To be worthwhile, your page must have content — it must be interesting and/or useful to other hackers. And that brings us to the next topic...

4. If you don't have functional English, learn it.

As an American and native English-speaker myself, I have previously been reluctant to suggest this, lest it be taken as a sort of cultural imperialism. But several native speakers of other languages have urged me to point out that English is the working language of the hacker culture and the Internet, and that you will need to know it to function in the hacker community.
Back around 1991 I learned that many hackers who have English as a second language use it in technical discussions even when they share a birth tongue; it was reported to me at the time that English has a richer technical vocabulary than any other language and is therefore simply a better tool for the job. For similar reasons, translations of technical books written in English are often unsatisfactory (when they get done at all).

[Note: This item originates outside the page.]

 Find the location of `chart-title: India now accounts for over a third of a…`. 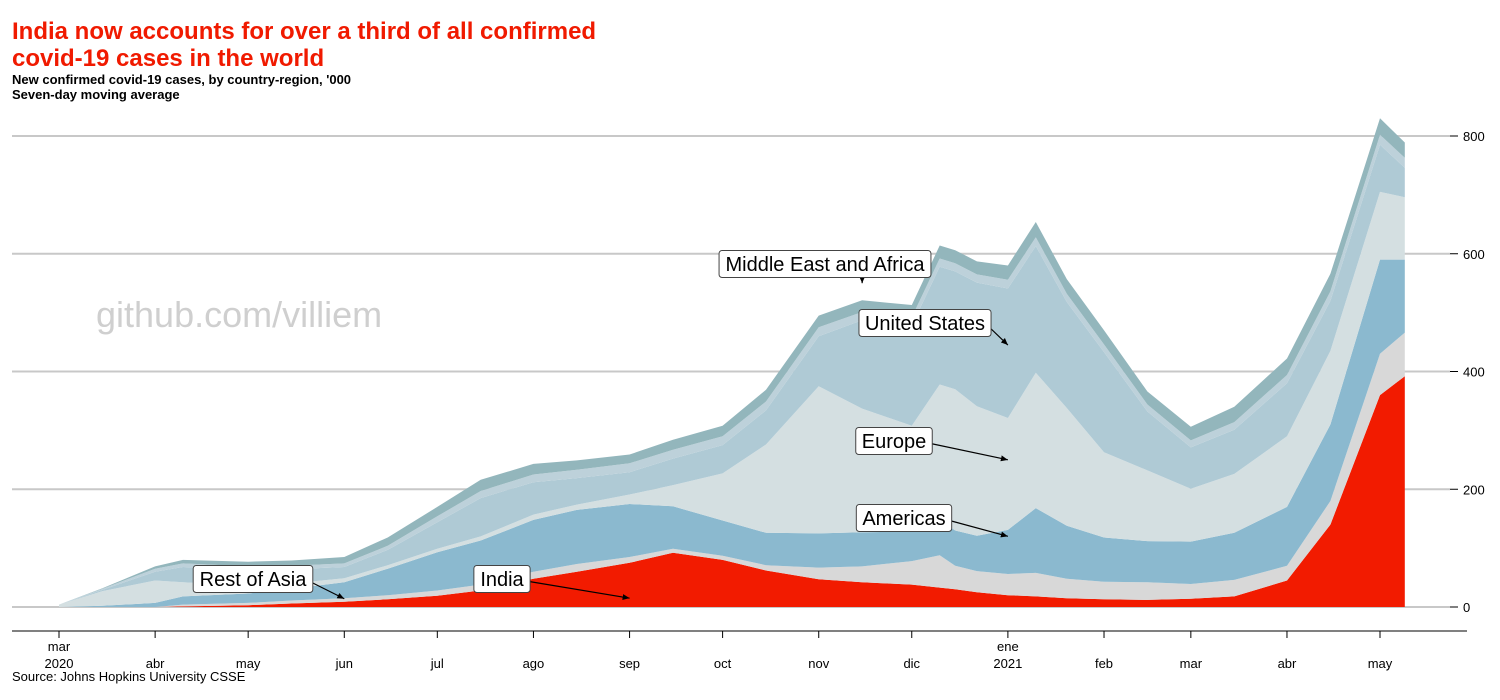

chart-title: India now accounts for over a third of a… is located at coordinates (304, 45).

Linus Torvalds, a Finn, comments his code in English (it apparently never occurred to him to do otherwise). His fluency in English has been an important factor in his ability to recruit a worldwide community of developers for Linux. It's an example worth following.
Being a native English-speaker does not guarantee that you have language skills good enough to function as a hacker. If your writing is semi-literate, ungrammatical, and riddled with misspellings, many hackers (including myself) will tend to ignore you. While sloppy writing does not invariably mean sloppy thinking, we've generally found the correlation to be strong — and we have no use for sloppy thinkers. If you can't yet write competently, learn to.